Federal judge grills Trump's Justice Department over argument that Jan. 6 pardon covers a separate gun case
Source: NBC News
Feb. 26, 2025, 6:07 PM EST
WASHINGTON — A Justice Department prosecutor struggled in court on Wednesday to articulate the administration's view of the full intention of President Donald Trump's mass pardon of Jan. 6 rioters, as the government argued that Trump's pardon should apply to separate criminal conduct committed by Capitol rioter Dan Wilson in Kentucky in 2023.
U.S. District Judge Dabney L. Friedrich, a Trump appointee, questioned Justice Department attorney Jennifer Leigh Blackwell about the government's shifting position on the application of Trump’s Jan. 6 pardon.
Wilson pleaded guilty in May 2024 to three separate crimes: one charge of conspiracy to impede or injure an officer, for his conduct at the Capitol on Jan. 6, 2021; and two gun charges related to conduct in Kentucky in 2023, when his home was searched as part of the investigation into the Capitol riot.

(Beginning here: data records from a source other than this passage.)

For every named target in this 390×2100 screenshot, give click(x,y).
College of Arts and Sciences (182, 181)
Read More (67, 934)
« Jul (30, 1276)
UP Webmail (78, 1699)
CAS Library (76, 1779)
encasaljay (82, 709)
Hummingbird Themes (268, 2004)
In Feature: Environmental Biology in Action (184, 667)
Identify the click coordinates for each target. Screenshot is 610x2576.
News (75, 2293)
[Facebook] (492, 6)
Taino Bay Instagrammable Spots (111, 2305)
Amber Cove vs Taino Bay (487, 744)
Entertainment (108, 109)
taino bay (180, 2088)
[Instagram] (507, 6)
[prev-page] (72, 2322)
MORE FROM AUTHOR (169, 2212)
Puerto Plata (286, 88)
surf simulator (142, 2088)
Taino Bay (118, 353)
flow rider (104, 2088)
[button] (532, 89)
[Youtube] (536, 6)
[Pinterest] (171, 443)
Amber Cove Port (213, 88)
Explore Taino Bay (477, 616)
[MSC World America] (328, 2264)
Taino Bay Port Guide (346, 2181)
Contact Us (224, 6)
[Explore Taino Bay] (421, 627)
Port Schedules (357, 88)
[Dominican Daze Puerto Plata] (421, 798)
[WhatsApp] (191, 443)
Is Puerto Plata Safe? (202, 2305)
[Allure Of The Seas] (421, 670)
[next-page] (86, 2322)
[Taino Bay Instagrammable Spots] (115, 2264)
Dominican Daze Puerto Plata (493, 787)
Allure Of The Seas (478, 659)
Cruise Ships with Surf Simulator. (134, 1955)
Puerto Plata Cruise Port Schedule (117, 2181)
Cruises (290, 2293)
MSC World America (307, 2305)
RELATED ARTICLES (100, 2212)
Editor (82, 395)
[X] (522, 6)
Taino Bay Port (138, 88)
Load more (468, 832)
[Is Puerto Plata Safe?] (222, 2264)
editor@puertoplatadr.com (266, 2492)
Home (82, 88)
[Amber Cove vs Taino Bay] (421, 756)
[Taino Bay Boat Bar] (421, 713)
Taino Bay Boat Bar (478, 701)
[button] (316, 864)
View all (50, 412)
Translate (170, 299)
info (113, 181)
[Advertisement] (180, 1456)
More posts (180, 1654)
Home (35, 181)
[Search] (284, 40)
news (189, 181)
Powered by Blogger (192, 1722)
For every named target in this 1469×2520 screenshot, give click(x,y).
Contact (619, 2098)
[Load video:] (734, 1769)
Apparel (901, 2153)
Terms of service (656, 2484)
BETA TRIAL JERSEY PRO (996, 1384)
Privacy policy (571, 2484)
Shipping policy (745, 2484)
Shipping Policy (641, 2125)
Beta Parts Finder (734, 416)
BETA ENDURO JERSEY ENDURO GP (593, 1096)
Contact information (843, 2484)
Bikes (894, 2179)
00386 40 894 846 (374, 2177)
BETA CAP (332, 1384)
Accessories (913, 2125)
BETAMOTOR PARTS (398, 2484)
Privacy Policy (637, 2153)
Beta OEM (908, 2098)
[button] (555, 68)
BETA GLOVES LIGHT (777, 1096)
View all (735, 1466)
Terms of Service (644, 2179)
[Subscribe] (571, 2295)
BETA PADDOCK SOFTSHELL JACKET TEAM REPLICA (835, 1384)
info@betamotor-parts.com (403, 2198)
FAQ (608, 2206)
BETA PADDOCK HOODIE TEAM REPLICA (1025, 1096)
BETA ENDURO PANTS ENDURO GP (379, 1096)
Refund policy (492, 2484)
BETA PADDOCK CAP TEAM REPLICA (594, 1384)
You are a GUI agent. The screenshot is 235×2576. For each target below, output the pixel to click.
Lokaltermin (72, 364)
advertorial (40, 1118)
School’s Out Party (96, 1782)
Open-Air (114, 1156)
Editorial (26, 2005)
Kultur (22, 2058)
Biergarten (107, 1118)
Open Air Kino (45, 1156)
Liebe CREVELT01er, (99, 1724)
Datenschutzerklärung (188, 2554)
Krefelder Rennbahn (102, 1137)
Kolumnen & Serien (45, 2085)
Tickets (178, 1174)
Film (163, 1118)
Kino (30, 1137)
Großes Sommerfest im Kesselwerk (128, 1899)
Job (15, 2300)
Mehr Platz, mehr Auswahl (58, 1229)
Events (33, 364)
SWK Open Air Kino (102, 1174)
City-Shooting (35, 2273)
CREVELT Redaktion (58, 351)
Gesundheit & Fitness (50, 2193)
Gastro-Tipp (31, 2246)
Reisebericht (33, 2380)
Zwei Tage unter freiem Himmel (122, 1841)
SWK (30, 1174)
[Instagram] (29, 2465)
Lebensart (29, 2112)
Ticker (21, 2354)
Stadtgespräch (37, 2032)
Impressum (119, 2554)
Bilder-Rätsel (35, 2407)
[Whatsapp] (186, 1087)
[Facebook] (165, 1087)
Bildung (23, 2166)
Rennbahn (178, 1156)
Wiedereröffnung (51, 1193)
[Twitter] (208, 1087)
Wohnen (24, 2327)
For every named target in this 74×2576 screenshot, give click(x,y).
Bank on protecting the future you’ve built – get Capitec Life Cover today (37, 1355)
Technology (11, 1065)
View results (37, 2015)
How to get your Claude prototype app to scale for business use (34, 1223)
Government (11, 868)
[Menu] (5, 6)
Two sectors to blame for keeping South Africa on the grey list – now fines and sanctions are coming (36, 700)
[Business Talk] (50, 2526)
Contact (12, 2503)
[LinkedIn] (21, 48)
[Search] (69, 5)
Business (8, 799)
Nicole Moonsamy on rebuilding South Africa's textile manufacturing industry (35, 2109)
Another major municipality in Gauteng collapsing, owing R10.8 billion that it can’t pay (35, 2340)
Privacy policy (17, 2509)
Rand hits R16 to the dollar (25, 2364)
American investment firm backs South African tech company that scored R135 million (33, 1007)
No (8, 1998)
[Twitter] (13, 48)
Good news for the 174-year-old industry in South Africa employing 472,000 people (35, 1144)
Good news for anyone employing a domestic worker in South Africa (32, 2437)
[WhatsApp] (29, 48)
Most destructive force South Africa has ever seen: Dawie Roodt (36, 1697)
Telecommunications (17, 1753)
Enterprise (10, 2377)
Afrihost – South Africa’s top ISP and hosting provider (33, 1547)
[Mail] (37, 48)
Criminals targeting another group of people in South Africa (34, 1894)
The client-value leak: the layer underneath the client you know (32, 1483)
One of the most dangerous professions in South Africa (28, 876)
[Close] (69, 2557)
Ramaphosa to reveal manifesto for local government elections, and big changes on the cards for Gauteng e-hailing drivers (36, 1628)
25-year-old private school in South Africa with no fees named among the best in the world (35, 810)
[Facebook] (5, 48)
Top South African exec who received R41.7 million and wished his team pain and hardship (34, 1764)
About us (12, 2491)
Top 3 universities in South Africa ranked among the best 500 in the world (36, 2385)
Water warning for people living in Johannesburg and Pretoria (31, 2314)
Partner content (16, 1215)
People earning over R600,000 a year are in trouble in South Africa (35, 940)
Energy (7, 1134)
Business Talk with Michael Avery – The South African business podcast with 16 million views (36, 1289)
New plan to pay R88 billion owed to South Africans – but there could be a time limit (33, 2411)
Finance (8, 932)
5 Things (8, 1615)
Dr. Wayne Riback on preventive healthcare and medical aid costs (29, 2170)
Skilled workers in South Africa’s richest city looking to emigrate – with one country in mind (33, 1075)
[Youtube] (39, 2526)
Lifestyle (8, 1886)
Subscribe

Trump pardoned Wilson, along with more than 1,500 other Jan. 6 defendants, for the crimes they committed or were accused of during the Capitol riot. Wilson was then freed from prison — but the government told the court early this month that Wilson was "erroneously released," and Wilson had been ordered to return to Bureau of Prisons custody to finish serving out his sentence on the gun charges. The "plain language" of Trump's pardon, the government told the court, makes clear it "does not extend to those convictions."